:: WORK REQUIRED ::
Extract every line below that contains the word "blue".

Stored data:
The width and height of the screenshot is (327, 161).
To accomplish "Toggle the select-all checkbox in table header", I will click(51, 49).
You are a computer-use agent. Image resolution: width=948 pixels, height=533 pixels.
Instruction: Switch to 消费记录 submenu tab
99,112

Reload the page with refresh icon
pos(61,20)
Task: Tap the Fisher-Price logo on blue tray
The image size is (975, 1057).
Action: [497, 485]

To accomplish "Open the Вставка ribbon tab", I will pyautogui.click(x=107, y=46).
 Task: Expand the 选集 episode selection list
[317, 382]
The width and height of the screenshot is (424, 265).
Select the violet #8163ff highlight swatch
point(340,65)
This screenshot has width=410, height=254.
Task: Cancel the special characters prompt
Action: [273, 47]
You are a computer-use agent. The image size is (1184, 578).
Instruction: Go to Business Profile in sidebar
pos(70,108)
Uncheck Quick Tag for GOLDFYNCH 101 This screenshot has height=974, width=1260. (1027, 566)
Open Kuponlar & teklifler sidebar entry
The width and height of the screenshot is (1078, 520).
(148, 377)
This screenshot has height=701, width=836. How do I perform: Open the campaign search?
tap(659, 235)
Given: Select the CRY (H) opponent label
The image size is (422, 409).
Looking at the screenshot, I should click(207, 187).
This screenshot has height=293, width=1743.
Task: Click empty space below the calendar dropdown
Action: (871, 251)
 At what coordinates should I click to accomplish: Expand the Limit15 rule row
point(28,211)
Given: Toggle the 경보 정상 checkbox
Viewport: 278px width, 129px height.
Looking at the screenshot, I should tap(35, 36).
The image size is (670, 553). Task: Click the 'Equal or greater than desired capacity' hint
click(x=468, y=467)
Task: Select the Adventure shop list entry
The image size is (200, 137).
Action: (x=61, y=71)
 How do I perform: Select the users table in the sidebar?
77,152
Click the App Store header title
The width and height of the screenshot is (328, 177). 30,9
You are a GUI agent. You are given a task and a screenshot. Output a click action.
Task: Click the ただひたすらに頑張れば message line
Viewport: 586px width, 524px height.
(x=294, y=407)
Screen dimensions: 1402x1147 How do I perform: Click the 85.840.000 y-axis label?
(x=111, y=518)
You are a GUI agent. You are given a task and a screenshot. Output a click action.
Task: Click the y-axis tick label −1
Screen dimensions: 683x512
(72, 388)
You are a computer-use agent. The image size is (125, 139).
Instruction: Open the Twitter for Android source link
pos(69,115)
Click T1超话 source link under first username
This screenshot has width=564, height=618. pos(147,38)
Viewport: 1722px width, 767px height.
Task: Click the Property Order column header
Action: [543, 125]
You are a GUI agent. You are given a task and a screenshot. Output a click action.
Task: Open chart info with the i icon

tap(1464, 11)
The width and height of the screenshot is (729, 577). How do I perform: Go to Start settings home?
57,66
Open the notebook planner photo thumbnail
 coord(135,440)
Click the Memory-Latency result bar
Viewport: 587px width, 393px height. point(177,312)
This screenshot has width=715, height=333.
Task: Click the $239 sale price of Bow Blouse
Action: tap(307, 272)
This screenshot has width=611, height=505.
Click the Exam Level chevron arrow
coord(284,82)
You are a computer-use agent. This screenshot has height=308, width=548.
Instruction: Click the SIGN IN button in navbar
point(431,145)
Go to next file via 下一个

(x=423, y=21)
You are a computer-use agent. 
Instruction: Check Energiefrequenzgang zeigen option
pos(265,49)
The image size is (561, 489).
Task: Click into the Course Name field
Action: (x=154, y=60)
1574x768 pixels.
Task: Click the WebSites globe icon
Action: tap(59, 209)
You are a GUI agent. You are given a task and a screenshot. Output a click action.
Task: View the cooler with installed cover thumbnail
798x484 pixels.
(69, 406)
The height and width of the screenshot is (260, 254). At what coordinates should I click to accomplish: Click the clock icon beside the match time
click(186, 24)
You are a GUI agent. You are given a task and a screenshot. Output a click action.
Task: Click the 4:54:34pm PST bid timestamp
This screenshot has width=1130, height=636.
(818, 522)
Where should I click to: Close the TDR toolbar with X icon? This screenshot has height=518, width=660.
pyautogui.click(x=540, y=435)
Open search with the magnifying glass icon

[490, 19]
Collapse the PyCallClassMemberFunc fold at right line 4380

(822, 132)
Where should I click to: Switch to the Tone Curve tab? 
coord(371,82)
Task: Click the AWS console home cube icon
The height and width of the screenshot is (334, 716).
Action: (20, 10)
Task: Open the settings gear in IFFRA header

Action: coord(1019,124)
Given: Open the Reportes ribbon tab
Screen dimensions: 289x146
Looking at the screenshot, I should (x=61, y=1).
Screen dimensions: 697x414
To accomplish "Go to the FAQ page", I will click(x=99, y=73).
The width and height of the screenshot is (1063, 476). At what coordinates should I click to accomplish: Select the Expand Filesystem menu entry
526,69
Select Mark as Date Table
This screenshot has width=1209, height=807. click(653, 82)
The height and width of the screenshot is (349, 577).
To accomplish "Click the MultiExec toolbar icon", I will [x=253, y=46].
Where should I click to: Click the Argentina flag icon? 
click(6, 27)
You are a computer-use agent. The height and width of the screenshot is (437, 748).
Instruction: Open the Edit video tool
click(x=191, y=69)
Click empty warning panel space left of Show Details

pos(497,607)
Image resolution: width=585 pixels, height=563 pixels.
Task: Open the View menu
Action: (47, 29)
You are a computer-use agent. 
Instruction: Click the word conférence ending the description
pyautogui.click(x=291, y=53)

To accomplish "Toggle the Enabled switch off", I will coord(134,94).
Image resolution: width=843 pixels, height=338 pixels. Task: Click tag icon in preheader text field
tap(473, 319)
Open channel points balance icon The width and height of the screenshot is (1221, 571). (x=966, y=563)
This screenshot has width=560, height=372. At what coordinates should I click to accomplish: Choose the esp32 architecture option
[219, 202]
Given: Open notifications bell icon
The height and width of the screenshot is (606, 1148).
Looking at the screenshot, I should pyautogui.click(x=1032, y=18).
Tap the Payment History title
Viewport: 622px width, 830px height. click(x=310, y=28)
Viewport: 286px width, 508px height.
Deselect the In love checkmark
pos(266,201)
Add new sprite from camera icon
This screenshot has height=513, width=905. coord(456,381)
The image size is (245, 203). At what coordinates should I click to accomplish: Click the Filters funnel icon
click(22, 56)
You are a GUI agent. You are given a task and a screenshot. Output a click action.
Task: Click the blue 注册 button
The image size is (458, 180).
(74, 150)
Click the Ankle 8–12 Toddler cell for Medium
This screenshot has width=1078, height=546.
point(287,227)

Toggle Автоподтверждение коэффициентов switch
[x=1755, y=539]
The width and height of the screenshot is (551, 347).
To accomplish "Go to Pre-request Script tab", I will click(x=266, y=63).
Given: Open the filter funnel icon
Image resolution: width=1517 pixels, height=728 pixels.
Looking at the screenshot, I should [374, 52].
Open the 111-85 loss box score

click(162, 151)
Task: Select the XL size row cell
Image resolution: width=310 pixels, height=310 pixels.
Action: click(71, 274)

:: WRITTEN SOLUTION ::
Task: Tap the Fisher-Price logo on blue tray
Task: Click the blue 注册 button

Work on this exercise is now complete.